* _What needs to be done_
Reproduce the rows from the first one through the line containing "I will point(109,5).", switching "Open" to "Launch" wherever it occurs and leaving everything else unchanged.

* _Data for this exercise_
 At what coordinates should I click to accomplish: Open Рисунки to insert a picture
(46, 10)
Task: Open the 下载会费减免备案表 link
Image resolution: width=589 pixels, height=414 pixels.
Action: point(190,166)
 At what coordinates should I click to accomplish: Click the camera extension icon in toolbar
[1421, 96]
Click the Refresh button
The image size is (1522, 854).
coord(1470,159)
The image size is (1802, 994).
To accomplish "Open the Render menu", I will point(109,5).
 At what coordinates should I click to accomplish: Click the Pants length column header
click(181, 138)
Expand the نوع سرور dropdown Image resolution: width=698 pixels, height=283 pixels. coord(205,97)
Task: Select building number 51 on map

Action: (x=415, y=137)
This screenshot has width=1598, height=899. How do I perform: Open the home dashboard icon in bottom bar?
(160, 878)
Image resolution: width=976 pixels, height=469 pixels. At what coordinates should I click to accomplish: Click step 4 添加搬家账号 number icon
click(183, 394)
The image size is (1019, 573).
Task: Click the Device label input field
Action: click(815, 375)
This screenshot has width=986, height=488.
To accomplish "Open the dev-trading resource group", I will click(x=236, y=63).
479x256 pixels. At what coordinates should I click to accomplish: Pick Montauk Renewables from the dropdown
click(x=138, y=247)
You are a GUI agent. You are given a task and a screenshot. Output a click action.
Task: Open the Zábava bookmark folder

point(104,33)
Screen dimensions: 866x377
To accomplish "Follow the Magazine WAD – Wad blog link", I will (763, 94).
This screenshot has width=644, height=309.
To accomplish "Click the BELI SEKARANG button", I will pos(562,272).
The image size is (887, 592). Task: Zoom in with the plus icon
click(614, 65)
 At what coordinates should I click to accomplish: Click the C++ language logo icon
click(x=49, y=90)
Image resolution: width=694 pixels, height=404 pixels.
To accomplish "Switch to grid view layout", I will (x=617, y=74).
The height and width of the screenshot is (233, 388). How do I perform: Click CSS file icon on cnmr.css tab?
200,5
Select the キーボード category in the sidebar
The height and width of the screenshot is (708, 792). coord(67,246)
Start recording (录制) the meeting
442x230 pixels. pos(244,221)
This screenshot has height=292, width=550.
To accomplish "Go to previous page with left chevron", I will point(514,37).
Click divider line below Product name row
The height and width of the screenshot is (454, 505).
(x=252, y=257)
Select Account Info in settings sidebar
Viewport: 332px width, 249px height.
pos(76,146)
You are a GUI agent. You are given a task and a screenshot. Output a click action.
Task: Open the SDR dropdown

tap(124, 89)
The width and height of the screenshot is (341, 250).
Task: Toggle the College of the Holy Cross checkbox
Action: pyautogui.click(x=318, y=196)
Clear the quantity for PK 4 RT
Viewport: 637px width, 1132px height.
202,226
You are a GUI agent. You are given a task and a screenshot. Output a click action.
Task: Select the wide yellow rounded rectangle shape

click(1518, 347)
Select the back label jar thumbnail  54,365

* _Solution below_
 At what coordinates should I click to accomplish: Launch Рисунки to insert a picture
(46, 10)
Task: Launch the 下载会费减免备案表 link
Image resolution: width=589 pixels, height=414 pixels.
Action: point(190,166)
 At what coordinates should I click to accomplish: Click the camera extension icon in toolbar
[1421, 96]
Click the Refresh button
The image size is (1522, 854).
coord(1470,159)
The image size is (1802, 994).
To accomplish "Launch the Render menu", I will point(109,5).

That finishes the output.